Allen & Unwin had cancelled plans to print Clive Hamilton’s Silent Invasion over fear of legal action by the Chinese government
By Melissa Davey

Clive Hamilton’s book is an analysis of Chinese methods of asserting influence in Australia. 

Prominent Charles Sturt University author and ethicist Professor Clive Hamilton says his book exposing the Chinese Communist party’s activities in Australia will still be published, despite Allen & Unwin cancelling plans to print it at the 11th hour.
On Monday, Hamilton revealed legal advice that the Chinese government may sue for defamation had spooked Allen & Unwin. 
The book, called Silent Invasion, is a comprehensive analysis of the Chinese government’s methods of asserting influence in Australia – not only in media and politics, as had been previously reported, but in a range of others areas.
“Last week Allen & Unwin did express some legal concerns but despite that I thought they were resolved to publish it, so it was a complete shock,” Hamilton told Guardian Australia.
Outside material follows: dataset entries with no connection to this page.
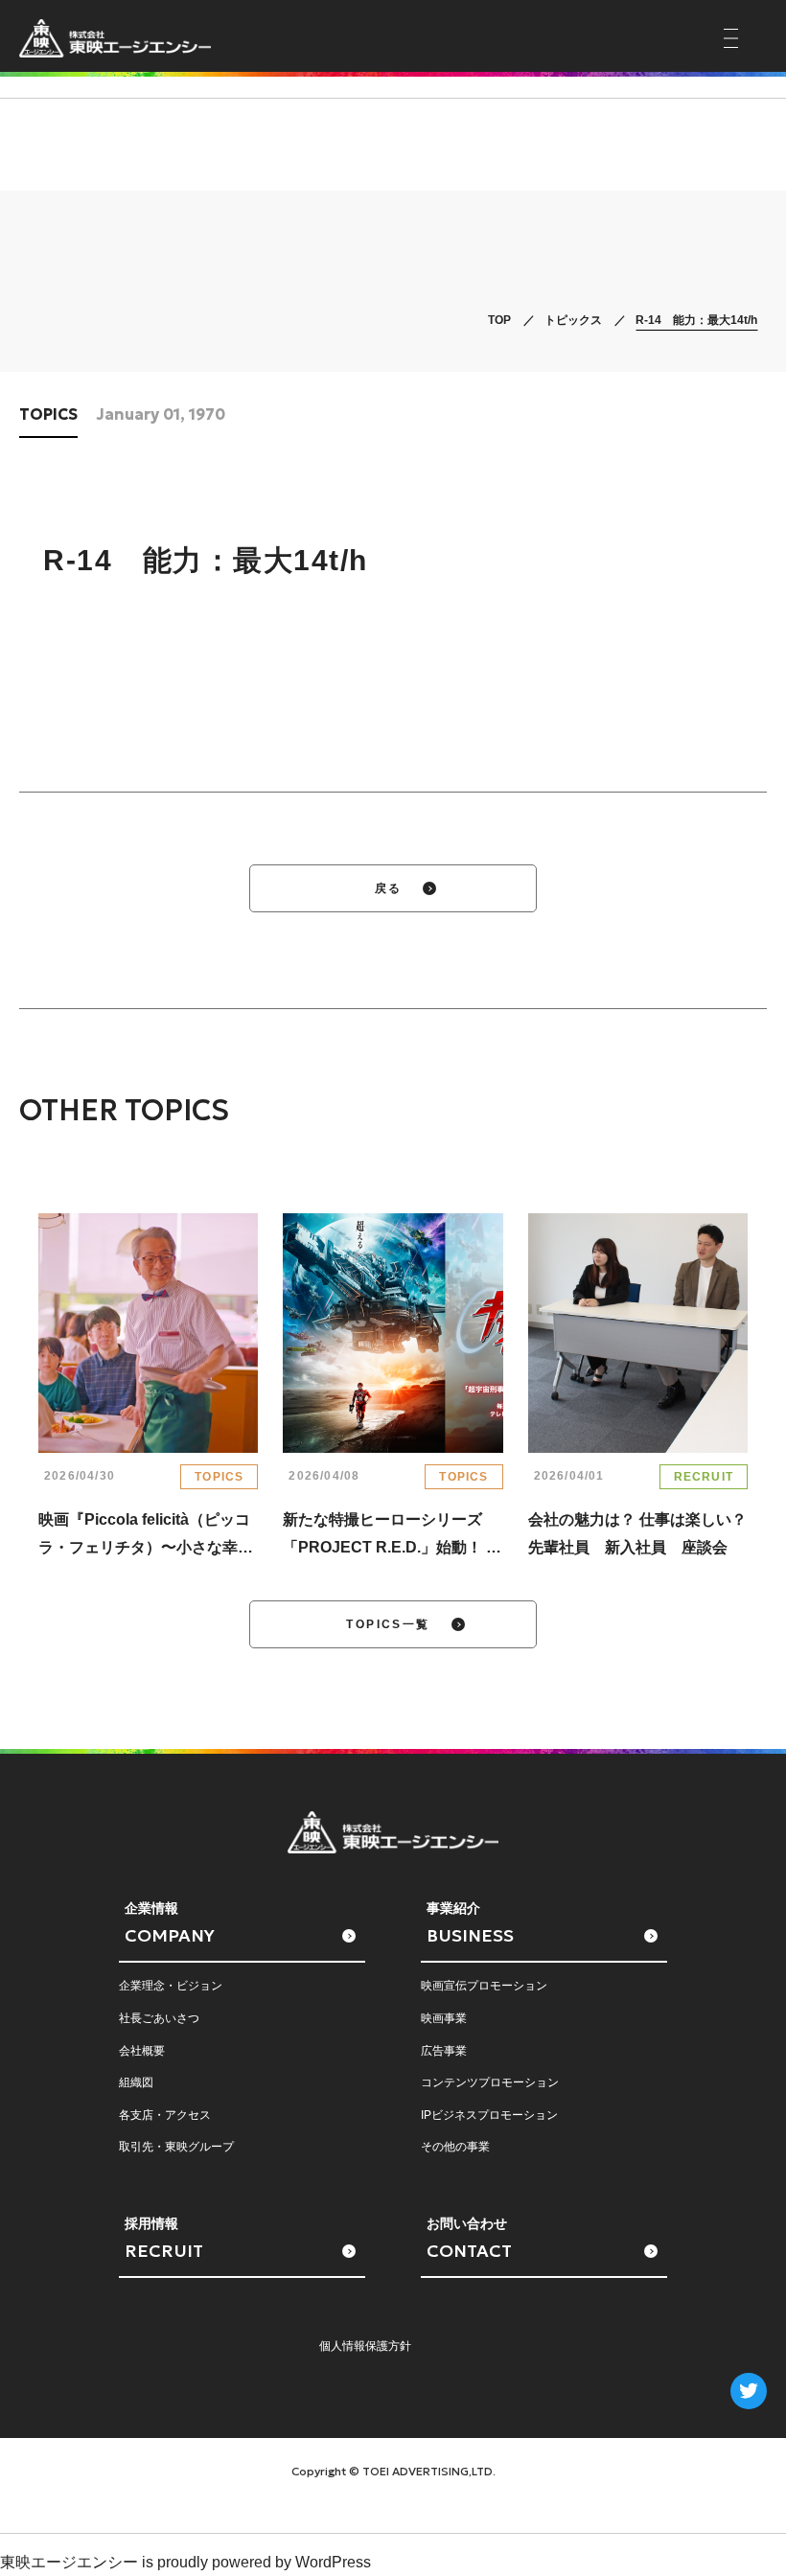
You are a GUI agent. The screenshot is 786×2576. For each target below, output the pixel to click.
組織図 (136, 2082)
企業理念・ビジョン (170, 1985)
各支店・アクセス (165, 2115)
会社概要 (142, 2051)
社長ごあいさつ (159, 2018)
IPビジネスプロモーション (489, 2115)
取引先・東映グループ (176, 2146)
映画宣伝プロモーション (484, 1985)
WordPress (333, 2562)
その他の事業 (455, 2146)
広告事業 (444, 2051)
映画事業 (444, 2018)
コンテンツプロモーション (490, 2082)
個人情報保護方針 (365, 2346)
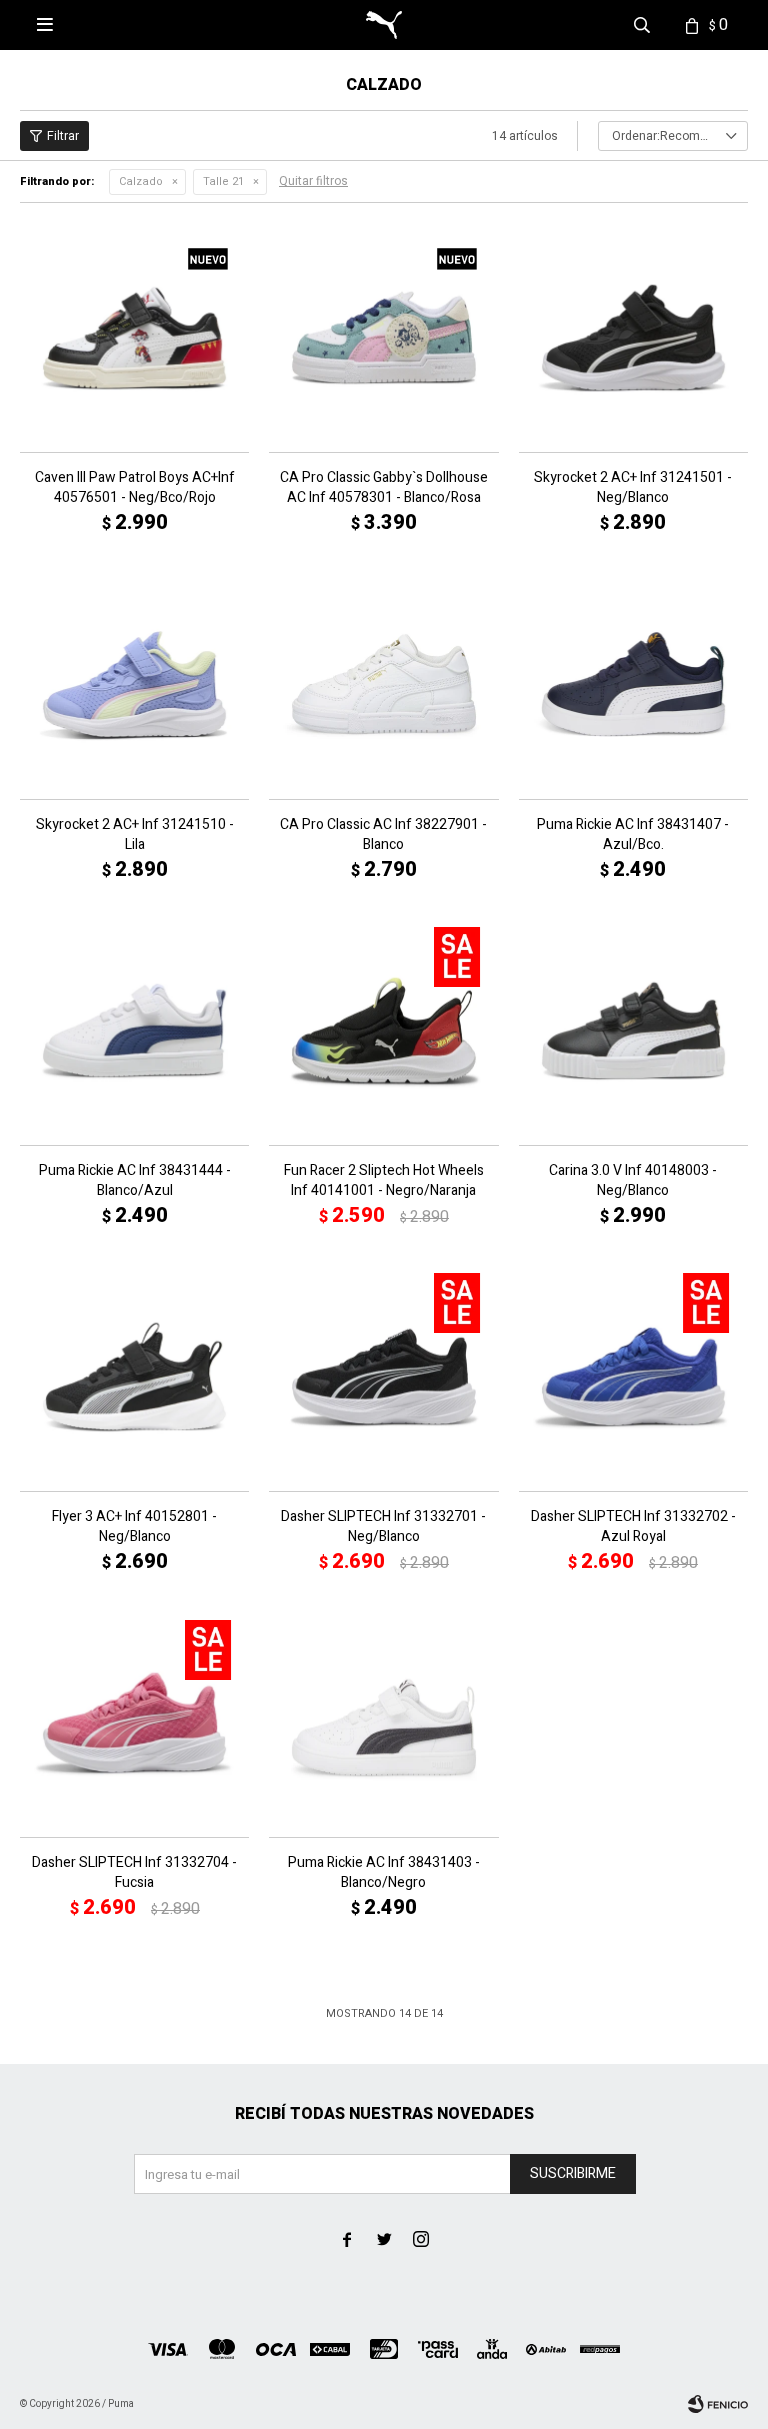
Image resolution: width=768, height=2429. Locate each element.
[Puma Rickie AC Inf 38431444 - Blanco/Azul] (134, 1030)
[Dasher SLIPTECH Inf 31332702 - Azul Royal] (633, 1376)
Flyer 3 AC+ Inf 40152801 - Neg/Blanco (134, 1527)
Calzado (141, 181)
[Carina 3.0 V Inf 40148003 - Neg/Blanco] (633, 1030)
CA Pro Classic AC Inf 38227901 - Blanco (383, 835)
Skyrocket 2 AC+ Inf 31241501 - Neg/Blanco (633, 488)
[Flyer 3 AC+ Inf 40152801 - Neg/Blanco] (134, 1376)
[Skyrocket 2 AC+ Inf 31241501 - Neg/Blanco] (633, 337)
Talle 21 (223, 181)
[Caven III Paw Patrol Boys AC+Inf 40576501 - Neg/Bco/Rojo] (134, 337)
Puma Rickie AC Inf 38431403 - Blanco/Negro (384, 1873)
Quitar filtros (313, 181)
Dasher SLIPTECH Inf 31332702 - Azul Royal (633, 1527)
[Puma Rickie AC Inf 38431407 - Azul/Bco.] (633, 683)
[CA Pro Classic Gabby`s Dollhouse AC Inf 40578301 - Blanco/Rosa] (383, 337)
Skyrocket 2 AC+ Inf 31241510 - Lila (135, 835)
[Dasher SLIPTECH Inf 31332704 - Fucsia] (134, 1722)
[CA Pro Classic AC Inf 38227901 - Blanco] (383, 683)
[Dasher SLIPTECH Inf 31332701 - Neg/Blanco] (383, 1376)
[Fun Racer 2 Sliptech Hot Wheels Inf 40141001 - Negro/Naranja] (383, 1030)
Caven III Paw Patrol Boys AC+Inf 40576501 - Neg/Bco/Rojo (135, 488)
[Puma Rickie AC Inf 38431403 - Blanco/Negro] (383, 1722)
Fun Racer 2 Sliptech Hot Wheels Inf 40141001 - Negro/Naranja (384, 1181)
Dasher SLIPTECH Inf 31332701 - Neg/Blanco (383, 1527)
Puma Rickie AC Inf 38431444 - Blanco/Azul (135, 1181)
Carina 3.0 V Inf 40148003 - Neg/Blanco (633, 1181)
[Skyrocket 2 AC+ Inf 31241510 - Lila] (134, 683)
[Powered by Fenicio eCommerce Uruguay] (718, 2404)
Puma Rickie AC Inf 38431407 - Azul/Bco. (633, 835)
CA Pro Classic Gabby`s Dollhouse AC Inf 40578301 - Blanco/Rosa (384, 488)
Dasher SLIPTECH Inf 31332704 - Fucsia (134, 1873)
“The Chinese government’s campaign is far more extensive than ever previously understood. 
If you’re going to analyse how Beijing is influencing Australian society and politics you have to analyse that activity of individuals and name names, and that’s what I’ve done. It’s a factual book with 1,100 footnotes and it has been meticulously researched, but short of redacting 100 names from the book there’s always the possibility someone might launch a vexatious legal act against the publisher, in this case Allen & Unwin.”
Hamilton did not agree to heavy edits to the book to mitigate the potential for legal repercussion, which ultimately lead to the breakdown of the publishing deal. 
But he emphasised Allen & Unwin were not to blame and he held no ill-will towards the publishing giant.
An email from the publisher to Hamilton read that the most serious of the legal threats “was the very high chance of a vexatious defamation action against Allen & Unwin, and possibly against you personally as well”.
Hamilton said when Allen & Unwin signed the contract “even I didn’t understand the frightening extent of communist influence in Australia until I was well into researching and writing it”.
“I sat in my office many times throughout the process and said to myself, ‘oh my goodness – not there as well’. So the publisher was made very nervous when it read the manuscript and understood just how extensive and sinister this program of influence actually is. It’s way beyond what I expected and Allen & Unwin are not the bad guys here. The Communist party and its agents in Australia are.”
However, Hamilton was adamant the book would be published in its full form, although he did not say when or how. 
He described the ordeal as another example of censorship, and free speech being stifled at the hands of the Chinese government.
In recent months politicians have warned about Chinese influence. 
In October the foreign affairs minister, Julie Bishop, told international students from China and affiliated with the Communist party that Australia “prides itself on its values of openness and upholding freedom of speech”.
And in the same month, the Labor foreign affairs spokesperson, Penny Wong, told a meeting at the Australian Institute of International Affairs in Canberra that Australia must “understand China, its motives and its mindsets” because “we don’t yet know how its pursuit of a more ambitious agenda will play out globally” nor “how China intends to condition its use of power”.
The Asio chief, Duncan Lewis, said in June following the airing of a Four Corners investigation into Chinese donations that he had become so worried about the influence of foreign donations that he organised meetings with the Coalition and Labor to warn them that some donors could compromise the major parties.